Halloween festival in the middle of nowhere
Friday, Oct. 19, 2007 | 7:34 a.m.
The Goldwell Open Air Museum has had ambitious plans for its home adjacent to the ghost town of Rhyolite , just outside of Beatty.
The biggest project for the remote site near Death Valley and its collection of large sculptures is creating an artist-in-residence program in a nearby barn.
Just when you think it's all a pipe dream, another event comes along to show that the folks at Goldwell aren't kidding.
This weekend there will be a Halloween arts festival , called Albert's Tarantella, that includes performances by Cockroach Theatre and Threshold Dance Theater, an exhibit of cinematic portraits of horror films and local flavor provided by Rodney Leach, a singer from Beatty.

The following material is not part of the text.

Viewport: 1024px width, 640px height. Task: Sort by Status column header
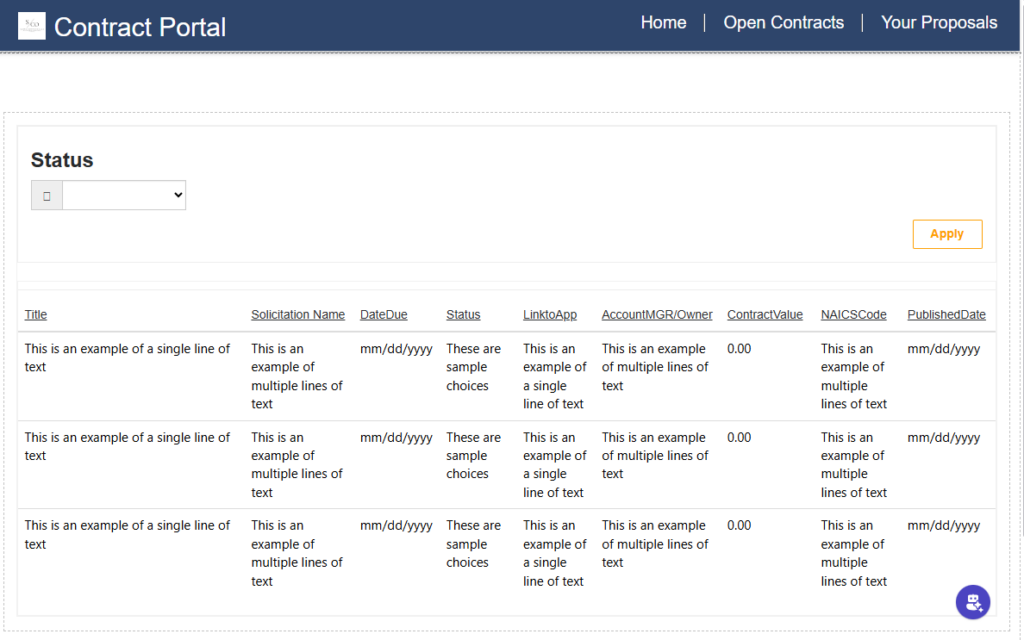tap(463, 315)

The festival will be held Saturday night in the Red Barn on the property, 115 miles north of Las Vegas, as part of the Halloween celebration and to showcase recent work on the barn that was donated to the nonprofit museum in 2005 by Barrick Gold Corp., which operated the Barrick Bullfrog Mine, and will be used for the program. The barn is about two-thirds complete. It has a 1,125-square-foot multipurpose studio for visual artists, dance and theater workshops, and a small printing studio with an etching press.

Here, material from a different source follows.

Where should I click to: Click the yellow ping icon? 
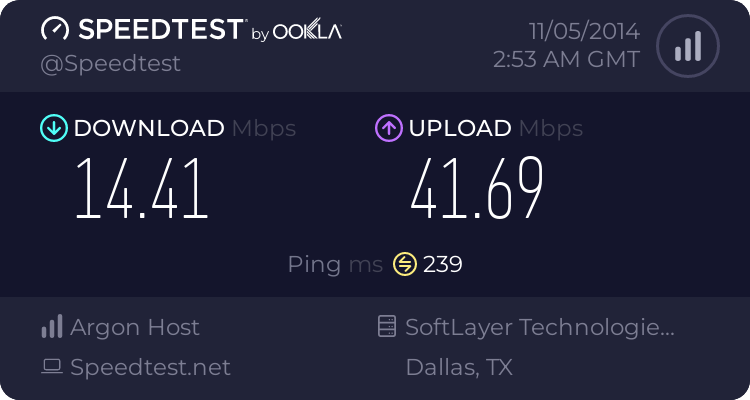click(404, 264)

Exhibits, lectures, films, Kymaerica events - where artist Eames Demetrios maps out a fictional world - and restoration projects have already taken place at Goldwell during the past few years. The area became an arts site in the 1980s when Belgian artist Charles Albert Szukalski created large-scale sculptures, including his life-size ghostly rendition of da Vinci's "The Last Supper."
William Adamson, artistic director for Cockroach Theatre, says the site is perfect for the company's performance of "The Methuselah Tree."
Cockroach does site-specific theater. In 2003 it presented a psychological thriller in the back lot of the downtown Funk House. A 2004 production was held in a junkyard.
"The Methuselah Tree," written by company member Jayme McGhan, takes place in a basement laboratory and involves a metaphysical scientist seeking to create a bionic soul. It was recently presented at the Minnesota Fringe Festival in Minneapolis and last month in Las Vegas.
Cockroach created a claustrophobic space built into one corner of the barn for the 53-minute play. Placing the cast and audience in such an environment can create a powerful sense of place, Adamson says. "It literally draws the audience right into that world."
Details: "Albert's Tarantella," 7 p.m.-midnight Saturday, the Red Barn at Goldwell Open Air Museum, $20 in advance, $30 at the door, www.goldwellmuseum.org.
Penthouse party
With the city of Las Vegas changing the way it supports First Friday, Whirlygig Inc., the nonprofit group that operates the monthly event in the Arts District, is starting to think big. Party in the Penthouse, its fifth year anniversary fundraiser, will be held in a Soho Loft penthouse overlooking the Arts District. A $50 ticket to the party in the two-story loft includes drinks, food, live music, dance and a performance by New American Theatre Project. A silent auction includes works donated by artists Mike Wardle, Jerry Misko, Ripper Jordan and Marty Walsh. Nancy Higgins, executive director of Whirlygig, says the group spends about $200,000 a year to present the monthly events. The city has contributed infrastructure for First Friday, but will focus its support on the street festival during the busy months of spring and fall, leaving Whirlygig to pick up expenses such as portable toilets. "They eventually want us to be self-sustaining as a nonprofit," Higgins says. Whirlygig board member Amy Schmidt says Whirlygig hopes to raise $25,000 from Thursday's fundraiser. "We want to make sure this festival experience that we've all come to know and love continues and grows."
Details: Party in the Penthouse, 7-11 p.m. Thursday, Sam Cherry's Soho Lofts, $50 in advance, $75 at the door, www.firstfriday-lasvegas.org.